Posted By Deshalen Barber on the Dec 1 2009

nick diazExtra! Extra! California does not stand behind the use of marijuana “pursuant to Rule 303” and any athlete that test positive for banned substance(s) will be subject for discipline under CSAC.

 

The decision to not license fighters that use marijuana for any purpose has been finalized by the California Supreme Court; the distinguished group of leadership’s base argument is if an employer under California state law can penalize an employee who indulges in “Medical Marijuana” during their recreational time, then fighters can and should fall under the same scrutiny.

 

Although many ganja users may feel their rights are being stripped naked from them since they should be covered under the Compassionate Use Act. Unfortunately, their volatile memory has failed them once again because the “Act did not legalize marijuana use per se, but merely provided a criminal defense under particular circumstances,” which was made evident in the Supreme Courts decision in Ross v. RagingWire Telcomm.

 

 So how does all this legal jargon connect with licensing MMA fighters in California?
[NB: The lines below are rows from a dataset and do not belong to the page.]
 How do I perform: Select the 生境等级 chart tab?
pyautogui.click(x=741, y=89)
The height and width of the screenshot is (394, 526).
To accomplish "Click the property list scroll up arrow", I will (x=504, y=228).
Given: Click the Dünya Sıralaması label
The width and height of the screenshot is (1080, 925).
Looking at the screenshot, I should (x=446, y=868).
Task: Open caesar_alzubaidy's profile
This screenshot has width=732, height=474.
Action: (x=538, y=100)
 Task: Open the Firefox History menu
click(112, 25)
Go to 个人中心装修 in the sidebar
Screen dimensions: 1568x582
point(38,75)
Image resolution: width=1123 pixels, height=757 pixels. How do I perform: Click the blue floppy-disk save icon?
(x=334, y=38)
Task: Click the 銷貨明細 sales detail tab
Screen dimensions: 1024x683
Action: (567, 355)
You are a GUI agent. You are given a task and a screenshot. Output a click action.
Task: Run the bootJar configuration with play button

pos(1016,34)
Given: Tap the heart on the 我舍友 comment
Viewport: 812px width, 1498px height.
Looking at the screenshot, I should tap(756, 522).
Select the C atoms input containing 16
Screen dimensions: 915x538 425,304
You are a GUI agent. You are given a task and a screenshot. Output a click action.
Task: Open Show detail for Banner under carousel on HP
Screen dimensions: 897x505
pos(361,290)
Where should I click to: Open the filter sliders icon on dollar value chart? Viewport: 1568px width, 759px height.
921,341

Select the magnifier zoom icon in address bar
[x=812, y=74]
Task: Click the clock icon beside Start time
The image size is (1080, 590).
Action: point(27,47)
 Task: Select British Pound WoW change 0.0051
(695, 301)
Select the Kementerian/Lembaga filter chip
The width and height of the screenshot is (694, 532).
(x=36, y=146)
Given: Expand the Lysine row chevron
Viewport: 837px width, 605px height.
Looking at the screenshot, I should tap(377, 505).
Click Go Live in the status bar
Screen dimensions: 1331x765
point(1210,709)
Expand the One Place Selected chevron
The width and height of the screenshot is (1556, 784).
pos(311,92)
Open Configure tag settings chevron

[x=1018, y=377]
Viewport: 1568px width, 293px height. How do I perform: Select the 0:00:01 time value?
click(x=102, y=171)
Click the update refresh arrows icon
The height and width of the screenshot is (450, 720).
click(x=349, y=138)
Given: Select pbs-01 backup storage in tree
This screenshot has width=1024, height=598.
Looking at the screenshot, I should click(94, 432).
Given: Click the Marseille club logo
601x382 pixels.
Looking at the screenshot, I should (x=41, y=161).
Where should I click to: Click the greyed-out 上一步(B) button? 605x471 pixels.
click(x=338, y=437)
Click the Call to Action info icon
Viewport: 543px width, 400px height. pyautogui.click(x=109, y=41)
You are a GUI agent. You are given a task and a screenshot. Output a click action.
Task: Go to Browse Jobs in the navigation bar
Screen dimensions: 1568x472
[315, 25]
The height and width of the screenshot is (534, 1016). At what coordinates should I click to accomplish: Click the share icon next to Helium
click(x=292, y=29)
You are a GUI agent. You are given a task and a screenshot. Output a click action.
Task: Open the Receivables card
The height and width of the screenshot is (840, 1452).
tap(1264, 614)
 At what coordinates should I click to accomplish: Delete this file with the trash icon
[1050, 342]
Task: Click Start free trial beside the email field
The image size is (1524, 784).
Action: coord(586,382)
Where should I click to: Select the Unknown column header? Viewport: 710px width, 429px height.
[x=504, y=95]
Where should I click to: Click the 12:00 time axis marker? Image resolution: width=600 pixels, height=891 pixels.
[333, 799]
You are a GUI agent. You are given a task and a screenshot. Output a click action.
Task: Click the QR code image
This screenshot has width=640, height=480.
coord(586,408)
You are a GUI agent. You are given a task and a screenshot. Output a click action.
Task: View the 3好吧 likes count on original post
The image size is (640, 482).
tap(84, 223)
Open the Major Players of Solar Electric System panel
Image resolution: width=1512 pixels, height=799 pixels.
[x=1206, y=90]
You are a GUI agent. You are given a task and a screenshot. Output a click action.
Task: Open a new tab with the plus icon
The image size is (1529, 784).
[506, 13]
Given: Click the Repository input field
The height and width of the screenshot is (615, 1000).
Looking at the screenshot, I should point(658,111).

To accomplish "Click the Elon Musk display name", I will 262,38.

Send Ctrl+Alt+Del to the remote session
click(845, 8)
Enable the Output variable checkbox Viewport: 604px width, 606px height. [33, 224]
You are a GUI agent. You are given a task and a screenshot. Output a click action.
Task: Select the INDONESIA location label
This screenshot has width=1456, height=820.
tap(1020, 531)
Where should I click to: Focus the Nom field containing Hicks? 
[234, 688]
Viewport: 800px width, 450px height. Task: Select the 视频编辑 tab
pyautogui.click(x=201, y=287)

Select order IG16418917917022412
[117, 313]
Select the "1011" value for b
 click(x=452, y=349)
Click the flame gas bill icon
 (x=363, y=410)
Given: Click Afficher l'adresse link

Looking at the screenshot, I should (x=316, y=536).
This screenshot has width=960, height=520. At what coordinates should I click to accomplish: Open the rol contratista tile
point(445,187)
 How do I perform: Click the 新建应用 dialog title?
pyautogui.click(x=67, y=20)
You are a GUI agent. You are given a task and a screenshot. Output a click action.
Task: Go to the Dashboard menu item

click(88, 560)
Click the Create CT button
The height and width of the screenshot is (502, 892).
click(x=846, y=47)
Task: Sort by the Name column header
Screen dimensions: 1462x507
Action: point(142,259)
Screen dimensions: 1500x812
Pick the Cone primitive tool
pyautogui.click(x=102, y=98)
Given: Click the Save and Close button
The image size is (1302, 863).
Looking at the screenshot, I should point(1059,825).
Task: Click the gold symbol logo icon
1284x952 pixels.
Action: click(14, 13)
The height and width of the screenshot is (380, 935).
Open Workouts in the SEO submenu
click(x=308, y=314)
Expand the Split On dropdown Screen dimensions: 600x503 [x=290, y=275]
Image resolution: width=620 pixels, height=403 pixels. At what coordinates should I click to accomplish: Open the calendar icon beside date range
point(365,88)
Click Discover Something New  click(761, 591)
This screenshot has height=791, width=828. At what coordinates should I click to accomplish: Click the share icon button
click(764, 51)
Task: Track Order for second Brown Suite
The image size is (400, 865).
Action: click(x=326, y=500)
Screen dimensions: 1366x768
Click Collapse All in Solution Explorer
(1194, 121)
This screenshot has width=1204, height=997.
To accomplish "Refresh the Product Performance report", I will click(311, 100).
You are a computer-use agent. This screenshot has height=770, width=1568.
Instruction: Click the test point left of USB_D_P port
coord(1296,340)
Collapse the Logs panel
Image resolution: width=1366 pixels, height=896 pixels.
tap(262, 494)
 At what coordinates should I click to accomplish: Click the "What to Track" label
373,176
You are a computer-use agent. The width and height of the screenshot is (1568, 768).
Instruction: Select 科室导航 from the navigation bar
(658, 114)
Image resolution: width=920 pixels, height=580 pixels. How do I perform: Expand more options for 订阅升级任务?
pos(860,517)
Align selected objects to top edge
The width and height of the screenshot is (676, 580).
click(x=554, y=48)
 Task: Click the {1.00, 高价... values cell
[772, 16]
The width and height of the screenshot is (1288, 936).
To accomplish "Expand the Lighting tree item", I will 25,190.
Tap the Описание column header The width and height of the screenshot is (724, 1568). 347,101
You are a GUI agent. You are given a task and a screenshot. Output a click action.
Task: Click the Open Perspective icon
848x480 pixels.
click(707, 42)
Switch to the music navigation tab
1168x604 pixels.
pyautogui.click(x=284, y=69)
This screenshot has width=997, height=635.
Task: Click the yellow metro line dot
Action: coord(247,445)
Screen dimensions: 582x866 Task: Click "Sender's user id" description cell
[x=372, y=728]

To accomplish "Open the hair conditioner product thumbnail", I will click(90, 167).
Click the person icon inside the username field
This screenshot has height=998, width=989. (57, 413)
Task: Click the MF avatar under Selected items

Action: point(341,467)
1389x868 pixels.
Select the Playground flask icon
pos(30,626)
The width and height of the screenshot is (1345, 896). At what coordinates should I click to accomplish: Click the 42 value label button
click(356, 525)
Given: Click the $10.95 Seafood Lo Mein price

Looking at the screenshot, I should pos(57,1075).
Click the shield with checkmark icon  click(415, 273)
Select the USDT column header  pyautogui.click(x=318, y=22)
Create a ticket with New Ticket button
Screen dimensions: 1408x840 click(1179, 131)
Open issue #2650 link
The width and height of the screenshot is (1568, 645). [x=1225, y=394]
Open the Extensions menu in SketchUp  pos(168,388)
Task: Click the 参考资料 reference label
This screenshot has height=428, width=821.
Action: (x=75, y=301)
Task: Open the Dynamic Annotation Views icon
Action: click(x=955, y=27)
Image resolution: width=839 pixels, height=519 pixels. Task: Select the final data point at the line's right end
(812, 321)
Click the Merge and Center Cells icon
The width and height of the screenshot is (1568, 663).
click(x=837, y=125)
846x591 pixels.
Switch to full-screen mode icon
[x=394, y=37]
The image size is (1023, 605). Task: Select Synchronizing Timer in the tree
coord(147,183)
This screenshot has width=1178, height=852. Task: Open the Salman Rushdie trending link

Well, a vast majority of the court systems rationale applies “because the Compassionate Use Act only” loosely “provides a defense to criminal charges” and does not justify the actual use of marijuana. Another legitimate interests the CSAC and Californian Supreme Court takes in this matter is the Safety of the fighters. “Marijuana could slow a fighter’s reflexes and endanger his or her health and safety in the ring or the cage.”